I tamarini dalla pelliccia dorata, una specie di primate in pericolo di estinzione, sono endemici della Foresta Atlantica del Brasile. Questa specie è particolarmente vulnerabile alla febbre gialla, e un’epidemia che si è verificata tra il 2017 e il 2019 ha causato la morte di circa il 30% della popolazione. Un recente studio ha rivelato che specifici fattori ambientali, come la connettività degli habitat e la densità di popolazione umana, sono stati collegati a un numero più elevato di decessi durante l’epidemia. Grazie a queste scoperte, gli scienziati hanno individuato aree ad alto rischio per la trasmissione della febbre gialla, informazioni preziose per guidare gli sforzi di vaccinazione e proteggere i tamarini dalla possibilità di un’altra epidemia mortale.

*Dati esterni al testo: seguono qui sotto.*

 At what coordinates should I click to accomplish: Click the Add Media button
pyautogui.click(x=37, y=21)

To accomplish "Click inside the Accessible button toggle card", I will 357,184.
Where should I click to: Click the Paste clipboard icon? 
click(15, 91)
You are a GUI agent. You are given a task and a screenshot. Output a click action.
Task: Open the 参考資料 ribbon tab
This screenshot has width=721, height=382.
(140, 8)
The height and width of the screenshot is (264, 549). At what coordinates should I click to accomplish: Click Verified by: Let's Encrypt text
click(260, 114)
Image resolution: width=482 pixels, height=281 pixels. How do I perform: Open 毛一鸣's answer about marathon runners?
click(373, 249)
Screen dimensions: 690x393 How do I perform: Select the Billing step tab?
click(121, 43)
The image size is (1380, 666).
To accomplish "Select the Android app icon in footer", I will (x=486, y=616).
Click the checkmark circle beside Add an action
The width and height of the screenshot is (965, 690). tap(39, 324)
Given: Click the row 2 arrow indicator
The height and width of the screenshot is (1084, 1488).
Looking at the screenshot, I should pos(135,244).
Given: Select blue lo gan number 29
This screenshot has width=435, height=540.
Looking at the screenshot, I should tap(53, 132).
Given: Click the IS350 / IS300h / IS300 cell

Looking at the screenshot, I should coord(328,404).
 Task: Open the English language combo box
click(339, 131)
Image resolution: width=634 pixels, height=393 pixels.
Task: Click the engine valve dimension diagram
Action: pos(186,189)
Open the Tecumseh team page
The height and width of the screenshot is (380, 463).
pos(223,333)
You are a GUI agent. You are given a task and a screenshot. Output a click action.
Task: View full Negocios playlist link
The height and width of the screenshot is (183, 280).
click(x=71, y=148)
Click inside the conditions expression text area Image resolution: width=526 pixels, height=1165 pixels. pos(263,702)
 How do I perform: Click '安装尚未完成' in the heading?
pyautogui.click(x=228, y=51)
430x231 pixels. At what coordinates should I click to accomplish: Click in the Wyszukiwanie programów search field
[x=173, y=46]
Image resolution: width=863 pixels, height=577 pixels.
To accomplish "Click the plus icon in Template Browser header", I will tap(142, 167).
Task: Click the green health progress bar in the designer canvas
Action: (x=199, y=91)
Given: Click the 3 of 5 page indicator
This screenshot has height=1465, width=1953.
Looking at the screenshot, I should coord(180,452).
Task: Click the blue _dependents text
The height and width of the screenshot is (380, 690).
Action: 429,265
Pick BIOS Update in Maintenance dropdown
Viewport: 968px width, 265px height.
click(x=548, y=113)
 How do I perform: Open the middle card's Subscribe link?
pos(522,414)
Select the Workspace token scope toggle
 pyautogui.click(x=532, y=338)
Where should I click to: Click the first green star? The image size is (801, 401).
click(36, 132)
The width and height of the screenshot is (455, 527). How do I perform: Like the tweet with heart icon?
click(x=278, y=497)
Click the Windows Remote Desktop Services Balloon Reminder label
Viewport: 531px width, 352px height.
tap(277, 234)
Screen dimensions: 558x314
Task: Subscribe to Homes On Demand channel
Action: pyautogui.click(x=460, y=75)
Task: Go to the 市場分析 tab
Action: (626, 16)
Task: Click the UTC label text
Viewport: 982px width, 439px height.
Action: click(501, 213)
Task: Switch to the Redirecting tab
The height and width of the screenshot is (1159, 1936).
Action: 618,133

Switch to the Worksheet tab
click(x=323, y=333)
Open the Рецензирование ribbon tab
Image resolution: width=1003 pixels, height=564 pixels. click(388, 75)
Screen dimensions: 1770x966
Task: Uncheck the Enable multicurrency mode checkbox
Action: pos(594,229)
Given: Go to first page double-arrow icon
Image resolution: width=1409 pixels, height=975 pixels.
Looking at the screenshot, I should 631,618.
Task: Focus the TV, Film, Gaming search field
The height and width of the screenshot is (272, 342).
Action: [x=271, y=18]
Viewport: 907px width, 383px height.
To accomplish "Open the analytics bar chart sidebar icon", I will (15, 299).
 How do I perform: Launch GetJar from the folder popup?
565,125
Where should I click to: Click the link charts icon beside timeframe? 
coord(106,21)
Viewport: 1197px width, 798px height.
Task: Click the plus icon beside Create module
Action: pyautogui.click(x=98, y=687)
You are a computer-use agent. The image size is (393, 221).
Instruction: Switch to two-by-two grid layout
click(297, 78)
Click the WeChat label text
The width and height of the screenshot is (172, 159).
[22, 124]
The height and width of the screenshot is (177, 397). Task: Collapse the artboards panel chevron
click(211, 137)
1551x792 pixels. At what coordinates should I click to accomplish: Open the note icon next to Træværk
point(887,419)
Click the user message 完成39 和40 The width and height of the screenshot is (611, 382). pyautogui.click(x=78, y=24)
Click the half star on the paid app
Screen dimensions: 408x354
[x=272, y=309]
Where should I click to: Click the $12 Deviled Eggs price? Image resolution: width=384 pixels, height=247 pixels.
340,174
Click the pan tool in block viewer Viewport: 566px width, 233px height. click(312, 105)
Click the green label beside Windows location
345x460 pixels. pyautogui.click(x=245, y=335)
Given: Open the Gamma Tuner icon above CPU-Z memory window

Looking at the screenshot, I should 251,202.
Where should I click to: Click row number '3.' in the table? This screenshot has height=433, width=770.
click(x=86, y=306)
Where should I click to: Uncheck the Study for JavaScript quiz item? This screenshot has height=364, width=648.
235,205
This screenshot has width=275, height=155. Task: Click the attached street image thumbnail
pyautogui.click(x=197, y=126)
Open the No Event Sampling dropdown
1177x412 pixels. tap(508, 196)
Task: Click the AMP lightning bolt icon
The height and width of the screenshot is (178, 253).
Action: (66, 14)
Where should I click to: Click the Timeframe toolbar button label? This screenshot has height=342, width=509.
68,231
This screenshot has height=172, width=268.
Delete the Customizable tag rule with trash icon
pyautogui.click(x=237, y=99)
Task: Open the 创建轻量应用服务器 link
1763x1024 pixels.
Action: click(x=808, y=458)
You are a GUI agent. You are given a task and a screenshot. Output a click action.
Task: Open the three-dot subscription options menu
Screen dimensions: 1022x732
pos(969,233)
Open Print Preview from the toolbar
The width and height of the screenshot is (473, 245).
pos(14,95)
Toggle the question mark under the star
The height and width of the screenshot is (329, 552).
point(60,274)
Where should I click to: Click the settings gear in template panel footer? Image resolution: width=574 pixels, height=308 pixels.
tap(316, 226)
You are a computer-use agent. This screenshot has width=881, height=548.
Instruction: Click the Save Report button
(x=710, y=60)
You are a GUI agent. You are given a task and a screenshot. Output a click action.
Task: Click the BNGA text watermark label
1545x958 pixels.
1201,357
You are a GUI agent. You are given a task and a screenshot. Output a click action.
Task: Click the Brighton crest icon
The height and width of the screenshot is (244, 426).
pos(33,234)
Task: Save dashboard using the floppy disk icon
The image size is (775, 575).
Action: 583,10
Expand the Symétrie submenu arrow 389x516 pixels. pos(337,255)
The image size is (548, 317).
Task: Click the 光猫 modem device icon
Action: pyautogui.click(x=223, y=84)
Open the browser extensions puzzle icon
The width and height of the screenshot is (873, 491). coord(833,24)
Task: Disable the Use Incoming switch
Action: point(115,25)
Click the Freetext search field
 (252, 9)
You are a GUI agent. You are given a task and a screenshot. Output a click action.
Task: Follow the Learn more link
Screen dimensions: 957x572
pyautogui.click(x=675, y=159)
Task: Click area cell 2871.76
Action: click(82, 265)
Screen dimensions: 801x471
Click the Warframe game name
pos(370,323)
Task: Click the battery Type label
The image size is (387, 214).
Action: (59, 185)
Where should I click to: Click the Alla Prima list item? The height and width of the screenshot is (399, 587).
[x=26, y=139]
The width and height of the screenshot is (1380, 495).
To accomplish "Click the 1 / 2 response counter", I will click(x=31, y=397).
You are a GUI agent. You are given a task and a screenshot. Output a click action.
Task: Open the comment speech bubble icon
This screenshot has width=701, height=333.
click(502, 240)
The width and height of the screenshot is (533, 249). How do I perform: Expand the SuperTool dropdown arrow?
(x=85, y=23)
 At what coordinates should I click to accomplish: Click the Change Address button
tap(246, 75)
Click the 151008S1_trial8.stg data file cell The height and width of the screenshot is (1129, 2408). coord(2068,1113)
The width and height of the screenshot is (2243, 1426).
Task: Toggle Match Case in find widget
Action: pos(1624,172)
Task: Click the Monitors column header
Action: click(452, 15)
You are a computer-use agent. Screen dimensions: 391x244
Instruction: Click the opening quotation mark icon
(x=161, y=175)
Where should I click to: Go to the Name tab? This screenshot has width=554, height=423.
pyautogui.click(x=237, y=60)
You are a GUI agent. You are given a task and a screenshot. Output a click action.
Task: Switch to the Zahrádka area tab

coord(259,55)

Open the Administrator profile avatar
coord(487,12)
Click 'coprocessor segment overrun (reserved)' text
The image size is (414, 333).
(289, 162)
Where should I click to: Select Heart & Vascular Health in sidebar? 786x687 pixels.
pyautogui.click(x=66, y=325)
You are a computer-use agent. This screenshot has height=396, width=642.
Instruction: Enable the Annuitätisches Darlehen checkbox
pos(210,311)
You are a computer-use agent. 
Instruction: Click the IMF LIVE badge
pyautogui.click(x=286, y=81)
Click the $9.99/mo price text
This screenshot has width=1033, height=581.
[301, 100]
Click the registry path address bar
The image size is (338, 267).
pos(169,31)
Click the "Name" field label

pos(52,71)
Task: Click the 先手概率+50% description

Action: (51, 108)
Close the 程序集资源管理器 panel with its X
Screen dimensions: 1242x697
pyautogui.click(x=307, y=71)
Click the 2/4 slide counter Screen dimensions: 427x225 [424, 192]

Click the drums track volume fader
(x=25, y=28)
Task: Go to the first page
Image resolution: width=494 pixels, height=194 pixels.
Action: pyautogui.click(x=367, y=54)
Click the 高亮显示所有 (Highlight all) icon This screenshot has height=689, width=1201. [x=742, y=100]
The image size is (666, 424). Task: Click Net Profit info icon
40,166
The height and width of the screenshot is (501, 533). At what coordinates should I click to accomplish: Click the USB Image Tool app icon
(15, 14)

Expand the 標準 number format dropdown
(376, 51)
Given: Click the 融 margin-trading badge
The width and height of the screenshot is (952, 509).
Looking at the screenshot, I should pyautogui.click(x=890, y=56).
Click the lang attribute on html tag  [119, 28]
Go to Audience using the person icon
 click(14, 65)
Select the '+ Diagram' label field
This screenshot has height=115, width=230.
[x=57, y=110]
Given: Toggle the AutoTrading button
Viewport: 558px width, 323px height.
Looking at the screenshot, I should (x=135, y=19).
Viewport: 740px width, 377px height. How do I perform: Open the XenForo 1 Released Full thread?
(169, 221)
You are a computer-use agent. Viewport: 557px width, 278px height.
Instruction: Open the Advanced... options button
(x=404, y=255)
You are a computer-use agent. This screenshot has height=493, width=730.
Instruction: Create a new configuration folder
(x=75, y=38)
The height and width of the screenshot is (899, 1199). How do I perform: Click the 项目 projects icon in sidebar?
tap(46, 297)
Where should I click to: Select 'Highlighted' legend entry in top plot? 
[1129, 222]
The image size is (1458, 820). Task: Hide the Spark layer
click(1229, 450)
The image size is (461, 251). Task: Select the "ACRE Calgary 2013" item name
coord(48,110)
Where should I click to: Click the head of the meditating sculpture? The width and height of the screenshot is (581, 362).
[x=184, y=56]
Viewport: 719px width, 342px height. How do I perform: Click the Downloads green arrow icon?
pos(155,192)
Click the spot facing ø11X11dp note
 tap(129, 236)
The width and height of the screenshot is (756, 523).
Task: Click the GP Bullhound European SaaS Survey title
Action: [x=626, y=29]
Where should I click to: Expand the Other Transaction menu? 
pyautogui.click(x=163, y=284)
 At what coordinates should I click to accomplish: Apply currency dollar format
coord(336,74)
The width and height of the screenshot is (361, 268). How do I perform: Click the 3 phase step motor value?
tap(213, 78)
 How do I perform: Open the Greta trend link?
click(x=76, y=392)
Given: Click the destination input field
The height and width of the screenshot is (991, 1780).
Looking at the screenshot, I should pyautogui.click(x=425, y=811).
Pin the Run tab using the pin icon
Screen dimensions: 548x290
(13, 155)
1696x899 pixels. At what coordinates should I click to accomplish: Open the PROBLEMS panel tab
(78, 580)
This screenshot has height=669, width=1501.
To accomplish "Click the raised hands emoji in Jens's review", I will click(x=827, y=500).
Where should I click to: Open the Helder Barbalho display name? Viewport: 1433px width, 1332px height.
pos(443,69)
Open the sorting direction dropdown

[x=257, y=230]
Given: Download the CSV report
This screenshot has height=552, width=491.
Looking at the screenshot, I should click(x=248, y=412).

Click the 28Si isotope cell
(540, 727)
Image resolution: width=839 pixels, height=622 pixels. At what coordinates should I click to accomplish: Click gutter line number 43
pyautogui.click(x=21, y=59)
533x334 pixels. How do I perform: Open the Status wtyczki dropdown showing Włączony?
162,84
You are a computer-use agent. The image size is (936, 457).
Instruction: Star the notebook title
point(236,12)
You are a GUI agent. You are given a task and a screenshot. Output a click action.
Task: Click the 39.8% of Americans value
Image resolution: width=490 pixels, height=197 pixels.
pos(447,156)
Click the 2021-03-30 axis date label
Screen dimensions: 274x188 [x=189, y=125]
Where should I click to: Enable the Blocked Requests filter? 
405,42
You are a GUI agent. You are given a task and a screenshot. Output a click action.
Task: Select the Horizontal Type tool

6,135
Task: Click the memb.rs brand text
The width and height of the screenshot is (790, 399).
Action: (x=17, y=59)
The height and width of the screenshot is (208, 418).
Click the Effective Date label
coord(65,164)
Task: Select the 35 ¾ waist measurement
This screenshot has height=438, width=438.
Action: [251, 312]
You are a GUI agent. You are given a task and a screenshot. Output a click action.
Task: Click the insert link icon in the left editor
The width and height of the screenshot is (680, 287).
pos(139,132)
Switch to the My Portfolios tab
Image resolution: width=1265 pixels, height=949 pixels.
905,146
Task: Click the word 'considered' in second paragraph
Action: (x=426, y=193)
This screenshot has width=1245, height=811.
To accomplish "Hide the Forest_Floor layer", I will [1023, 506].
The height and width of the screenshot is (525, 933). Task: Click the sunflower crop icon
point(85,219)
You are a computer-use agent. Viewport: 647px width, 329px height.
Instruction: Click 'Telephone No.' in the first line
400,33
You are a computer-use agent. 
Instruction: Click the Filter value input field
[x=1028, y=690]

Dopo due ore di auto dall’aeroporto di Rio de Janeiro, si arriva in un parco speciale dedicato a un animale altrettanto speciale della Foresta Atlantica. Qui è possibile partecipare a visite guidate immerse nel verde e, se si è fortunati, avvistare il vibrante arancione del pelame di uno dei residenti più iconici della regione: il tamarino dalla pelliccia dorata.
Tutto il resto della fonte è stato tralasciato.